Working data:
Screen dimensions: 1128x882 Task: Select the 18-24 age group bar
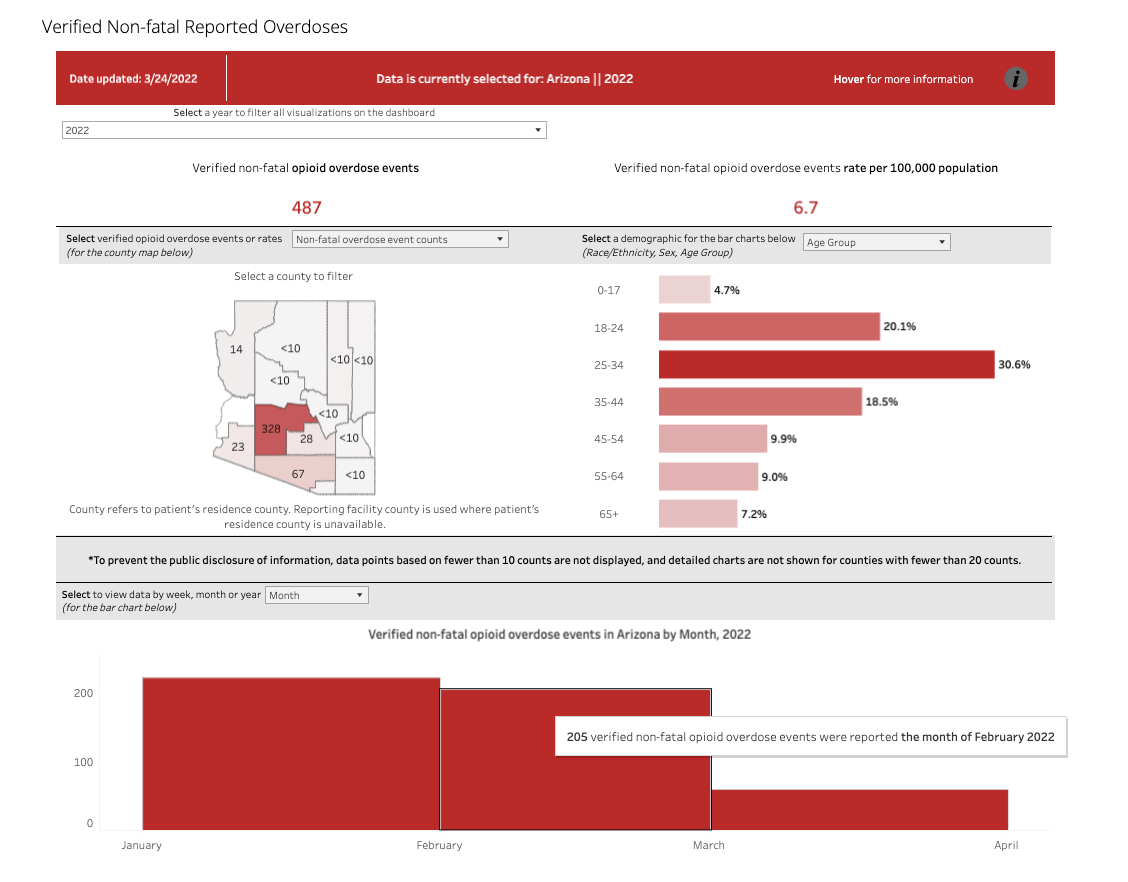tap(769, 327)
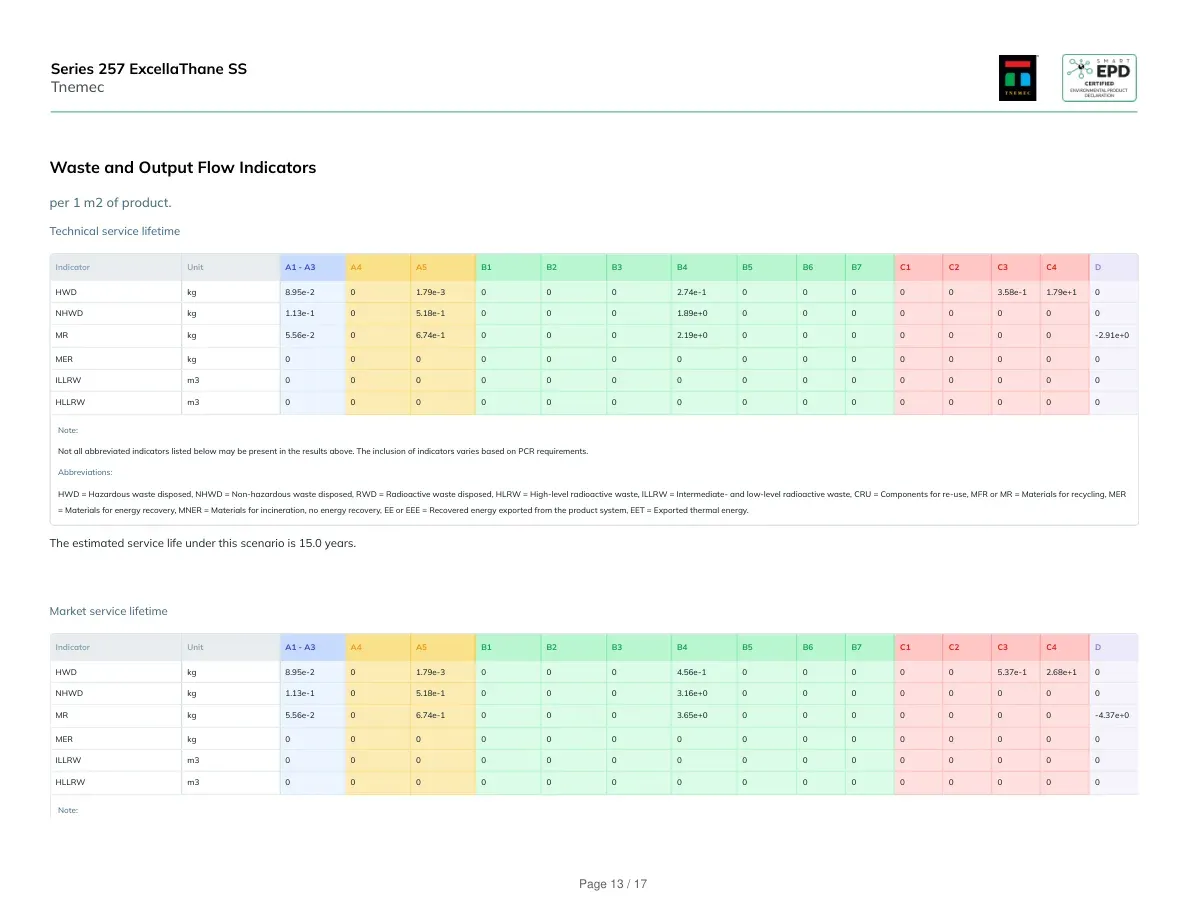1188x918 pixels.
Task: Select the HWD row in the first table
Action: coord(594,292)
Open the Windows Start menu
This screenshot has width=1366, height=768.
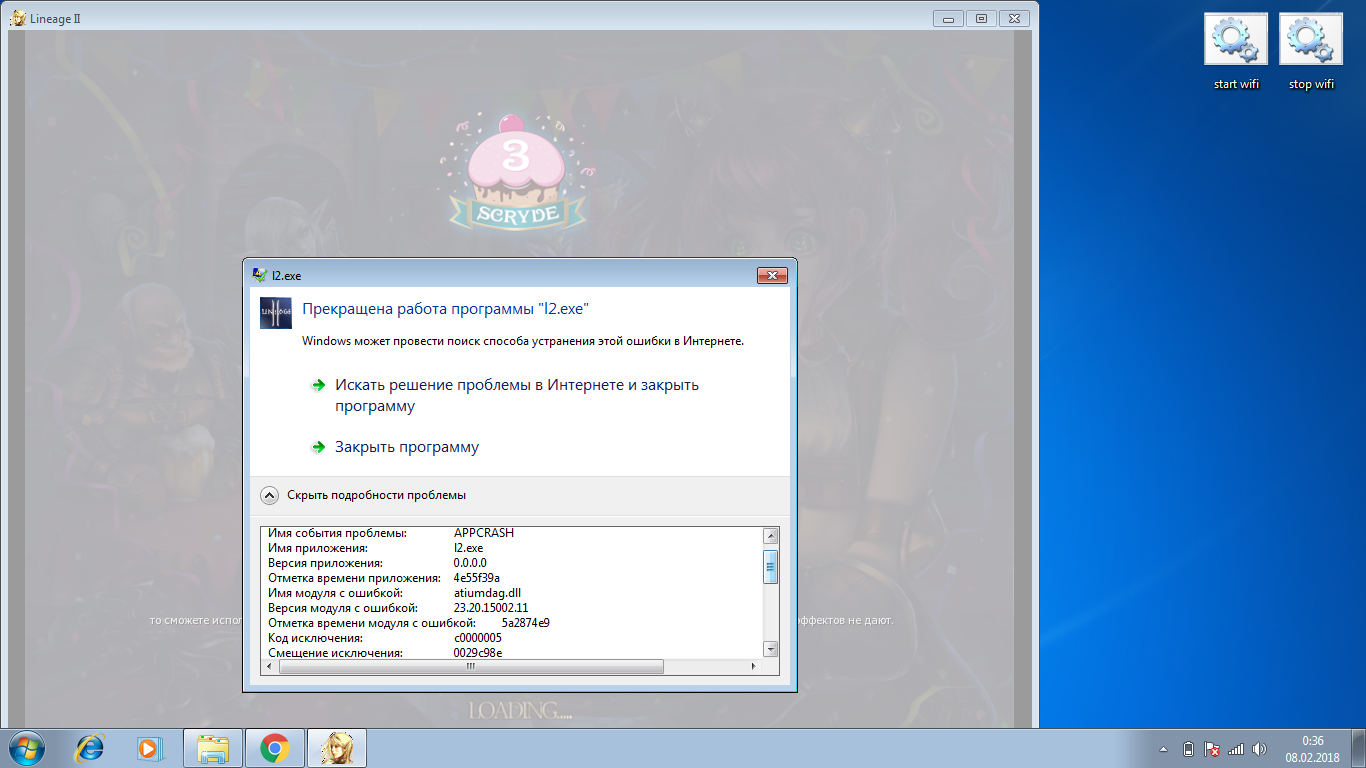click(x=27, y=748)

Task to complete:
Would you copy every entry exactly as it stands, leaving out the pictures?

Result for this task:
Screen dimensions: 1128x882 Task: Select the 18-24 age group bar
tap(769, 327)
1188x918 pixels.
Task: Select the HWD row in the first table
Action: coord(594,292)
Open the Windows Start menu
This screenshot has width=1366, height=768.
click(x=27, y=748)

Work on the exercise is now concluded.